Les délocalisations ne sont pas réservées à l'industrie : certains services aussi sont échangeables. En proposant une nouvelle grille de lecture, l'économiste El Mouhoub Mouhoud met en évidence la vulnérabilité de certains territoires. Et les métropoles ne sont pas les mieux loties.

"Le débat sur la réindustrialisation est biaisé car il considère les services comme non productifs." L'économiste El Mouhoub Mouhoud, qui s'est notamment fait remarquer pour ses travaux sur les relocalisations, est intervenu devant le Cner*, mardi 3 juillet, pour dire que la focalisation des pouvoirs publics et des médias sur les activités manufacturières pose deux problèmes : "une dramatisation en termes d'emploi" et "une sous-estimation des difficultés des services". Car il y a "une vieille croyance" selon laquelle ces derniers sont par nature des activités non-échangeables, non délocalisables. Or, rappelle le professeur de Paris Dauphine, la part de l'emploi industriel est tombé à 12% quand les services dans leur globalité représentent aujourd'hui les trois quarts de l'emploi en France. A se concentrer exclusivement sur l'industrie, on en oublie les services qui pour une part sont eux aussi délocalisables, prévient-il.  L'idée selon laquelle les services devaient servir de "réceptacle" des emplois perdus dans l'industrie serait erronée.

Entrées extraites:
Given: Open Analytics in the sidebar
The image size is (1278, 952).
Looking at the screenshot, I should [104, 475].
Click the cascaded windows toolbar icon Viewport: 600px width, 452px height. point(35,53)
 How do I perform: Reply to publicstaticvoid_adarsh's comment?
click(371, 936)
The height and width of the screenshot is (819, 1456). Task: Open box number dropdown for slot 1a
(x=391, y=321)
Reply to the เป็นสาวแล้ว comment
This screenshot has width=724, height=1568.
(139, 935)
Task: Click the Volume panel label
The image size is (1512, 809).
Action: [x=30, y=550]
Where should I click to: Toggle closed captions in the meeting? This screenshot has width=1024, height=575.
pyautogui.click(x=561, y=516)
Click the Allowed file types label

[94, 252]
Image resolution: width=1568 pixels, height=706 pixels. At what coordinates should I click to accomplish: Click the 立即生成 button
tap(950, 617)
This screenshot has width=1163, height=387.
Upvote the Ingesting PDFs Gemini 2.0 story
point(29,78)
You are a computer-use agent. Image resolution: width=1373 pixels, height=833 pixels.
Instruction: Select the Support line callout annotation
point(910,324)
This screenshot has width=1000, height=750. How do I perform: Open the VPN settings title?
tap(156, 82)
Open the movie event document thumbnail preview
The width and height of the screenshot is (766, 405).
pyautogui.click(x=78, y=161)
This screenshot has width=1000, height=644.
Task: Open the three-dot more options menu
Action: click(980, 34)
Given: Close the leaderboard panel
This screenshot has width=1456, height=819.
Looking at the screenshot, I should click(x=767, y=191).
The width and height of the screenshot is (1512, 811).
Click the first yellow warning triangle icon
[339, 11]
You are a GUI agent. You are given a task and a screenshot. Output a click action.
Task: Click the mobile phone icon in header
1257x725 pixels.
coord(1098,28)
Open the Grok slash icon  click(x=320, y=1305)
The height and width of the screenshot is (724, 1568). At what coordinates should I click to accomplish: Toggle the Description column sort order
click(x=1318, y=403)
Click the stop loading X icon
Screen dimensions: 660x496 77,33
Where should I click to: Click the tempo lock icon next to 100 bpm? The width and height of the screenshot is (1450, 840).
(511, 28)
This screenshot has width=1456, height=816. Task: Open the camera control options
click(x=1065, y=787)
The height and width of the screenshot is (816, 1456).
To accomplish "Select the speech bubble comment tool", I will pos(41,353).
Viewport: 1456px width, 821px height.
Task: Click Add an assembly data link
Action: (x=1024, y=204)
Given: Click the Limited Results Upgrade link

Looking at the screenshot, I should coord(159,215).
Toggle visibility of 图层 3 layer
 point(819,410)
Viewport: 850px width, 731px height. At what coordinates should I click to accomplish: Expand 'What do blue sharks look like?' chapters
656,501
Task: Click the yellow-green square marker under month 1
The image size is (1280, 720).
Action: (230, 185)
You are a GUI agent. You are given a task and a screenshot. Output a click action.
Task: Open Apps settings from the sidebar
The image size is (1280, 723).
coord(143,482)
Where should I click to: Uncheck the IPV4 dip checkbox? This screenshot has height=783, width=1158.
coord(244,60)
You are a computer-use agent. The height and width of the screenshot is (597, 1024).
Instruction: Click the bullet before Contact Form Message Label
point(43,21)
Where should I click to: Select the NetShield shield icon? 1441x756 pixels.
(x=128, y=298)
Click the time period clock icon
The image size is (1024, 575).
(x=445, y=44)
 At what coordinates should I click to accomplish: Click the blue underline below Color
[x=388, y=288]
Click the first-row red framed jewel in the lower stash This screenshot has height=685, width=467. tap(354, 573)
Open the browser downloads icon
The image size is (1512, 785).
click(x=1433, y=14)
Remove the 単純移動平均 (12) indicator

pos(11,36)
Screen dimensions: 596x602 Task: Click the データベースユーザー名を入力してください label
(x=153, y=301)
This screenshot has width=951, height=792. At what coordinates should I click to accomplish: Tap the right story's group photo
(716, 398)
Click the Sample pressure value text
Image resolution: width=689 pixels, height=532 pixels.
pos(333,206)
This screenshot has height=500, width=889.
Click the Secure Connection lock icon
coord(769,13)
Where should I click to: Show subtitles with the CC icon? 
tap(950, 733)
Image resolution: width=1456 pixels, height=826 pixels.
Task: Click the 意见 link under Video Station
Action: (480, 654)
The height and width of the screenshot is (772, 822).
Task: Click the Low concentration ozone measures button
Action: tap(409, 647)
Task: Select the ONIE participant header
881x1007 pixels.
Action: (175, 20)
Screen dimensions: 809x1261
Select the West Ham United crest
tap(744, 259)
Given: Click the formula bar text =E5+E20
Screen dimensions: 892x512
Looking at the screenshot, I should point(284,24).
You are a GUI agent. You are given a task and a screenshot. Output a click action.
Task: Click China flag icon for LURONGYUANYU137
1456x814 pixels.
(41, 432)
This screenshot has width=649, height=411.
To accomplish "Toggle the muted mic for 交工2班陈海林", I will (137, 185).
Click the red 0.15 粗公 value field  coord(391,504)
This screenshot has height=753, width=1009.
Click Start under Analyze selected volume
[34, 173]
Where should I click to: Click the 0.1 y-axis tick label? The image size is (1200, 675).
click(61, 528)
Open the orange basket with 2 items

Consigne écrite 1:
Répondez à ces questions à partir du texte sur les délocalisations de services :
(a) Selon l'introduction, que met en évidence la nouvelle grille de lecture de l'économiste ?
(b) Quels sont les deux problèmes que pose, d'après lui, la focalisation sur les activités manufacturières ?
(c) À quelle part est tombé l'emploi industriel ?
Consigne écrite 2:
Poursuivez le texte sur les délocalisations de services à partir de sa dernière phrase.

Réponse 1:
(a) La vulnérabilité de certains territoires.
(b) Une dramatisation en termes d'emploi et une sous-estimation des difficultés des services.
(c) À 12 %.

Réponse 2:
Près de 10% des bassins d'emploi (32 sur 341) seraient particulièrement exposés en cas d'intensification du commerce international. Il s'agit des zones situées dans le pourtour méditerranéen, la région Rhône-Alpes, l'Ile-de-France, une partie de Midi-Pyrénées et de l'Ouest. "Il n'existe pas d'observatoire des chocs, il y a pourtant des territoires qui vont subir un choc", alerte le chercheur.

Nouvelle typologie des services

Dans un rapport réalisé pour la Datar en 2010 (Economie des services et développement des territoires), l'économiste à la tête d'un groupe de travail a poussé plus loin l'analyse. Il propose une nouvelle typologie des activités tertiaires en distinguant six catégories de services classées en fonction de trois critères déterminants : le besoin d'accès aux ressources, l'économie d'agglomération et la proximité avec les clients. Ainsi, certaines activités apparaissent beaucoup plus vulnérables que d'autres. Le secteur le plus exposé aux vents de la mondialisation est celui des services informationnels associés à des fonctions de support : la maintenance informatique, les centres d'appels, les fonctions tertiaires d'exécution. Ils représentent 4% de l'ensemble de l'emploi en France.
A l'opposé, les services cognitifs et d'investissements immatériels (recherche fondamentale, enseignement supérieur, publicité, conseil en entreprise, marketing) ont un fort ancrage territorial. Ce secteur, qui autrefois était comptabilisé dans l'industrie, représente à lui-seul 13% des emplois de service et 10% de l'emploi total en France. "Cela relativise très largement le processus de désindustrialisation de la France", estime M. Mouhoud.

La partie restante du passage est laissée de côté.